During one of these counter-attacks, the Guards found themselves engaging German forces swarming over the Escault river in rubber boats. Desperate to prevent the crossing, the grenadiers threw themselves into a brutal close-quarters battle. Lance Corporal Harry Nicholls led his section in a last-ditch charge, silencing several machine-guns with a Bren gun. His courage in the face of enemy fire would earn him the Victoria Cross.
Despite being at the very forefront of the rearguard, the Grenadier Guards would be successfully evacuated at Dunkirk and would go on to fight across North Africa and Western Europe until the end of the war in 1945.
“The best British professional soldiers. They are all 1.80 metres tall, and the youngest has served six, and the oldest 18 years… they fought to the last man.” – Hauptmann Ambrosius, German infantry officer.
The Grenadier Guards in Bolt Action
The new Battle of France campaign book provides a new force selector for platoons of Grenadier Guards, suitable for the whole period from the opening stages on the Belgian border to the last desperate defence around Dunkirk.
Obviously, the focus of the selector is infantry – and lots of it. You’ll benefit from veteran officers due to some nifty special rules, and the fact that all infantry and HQ selections will be stubborn.

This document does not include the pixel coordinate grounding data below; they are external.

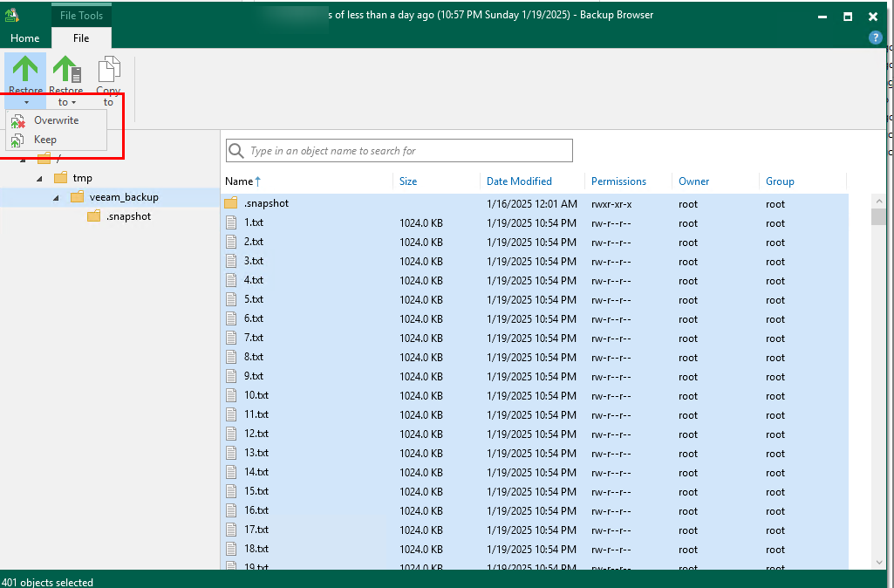Viewport: 894px width, 588px height.
Task: Click the Restore to icon
Action: pos(65,69)
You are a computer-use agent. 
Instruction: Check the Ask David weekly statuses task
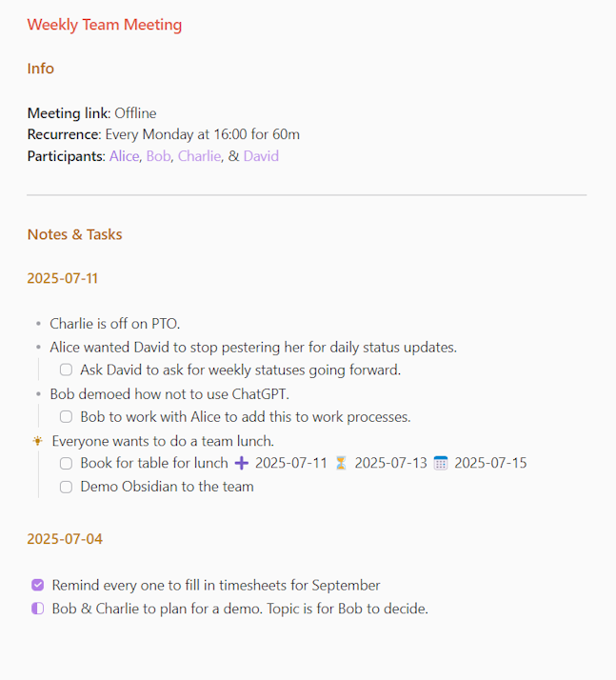66,370
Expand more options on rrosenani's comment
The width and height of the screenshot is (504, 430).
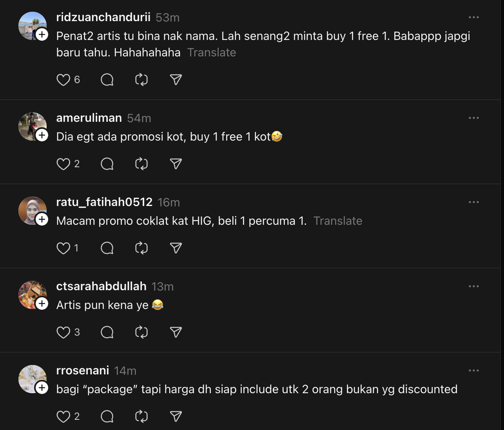(x=473, y=370)
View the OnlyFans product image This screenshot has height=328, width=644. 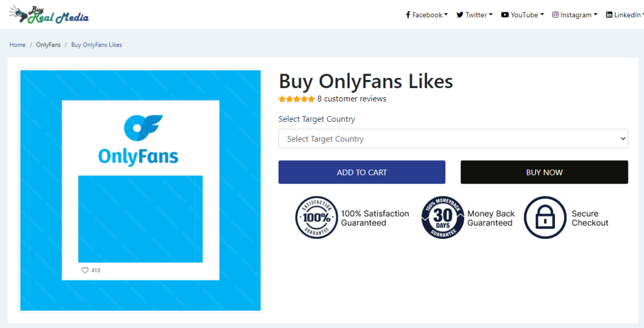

This means they’ll cost slightly more, but their staying power when under fire is greatly improved.
The option to add a redoubtable Matilda II to the platoon for armoured support is one that should be taken at every opportunity – while slow, the Matilda’s thick hide is capable of shrugging off all but the heaviest anti-tank firepower that the Axis can muster.
Including a mortar or 25pdr gives you excellent artillery support, especially when combined with the free forward observer.
The Grenadier Guards work best on the offence (which as we know, is the best defence), swarming forward with infantry to stubbornly hold positions or assault through enemy formations, supported by tough armour and deadly artillery.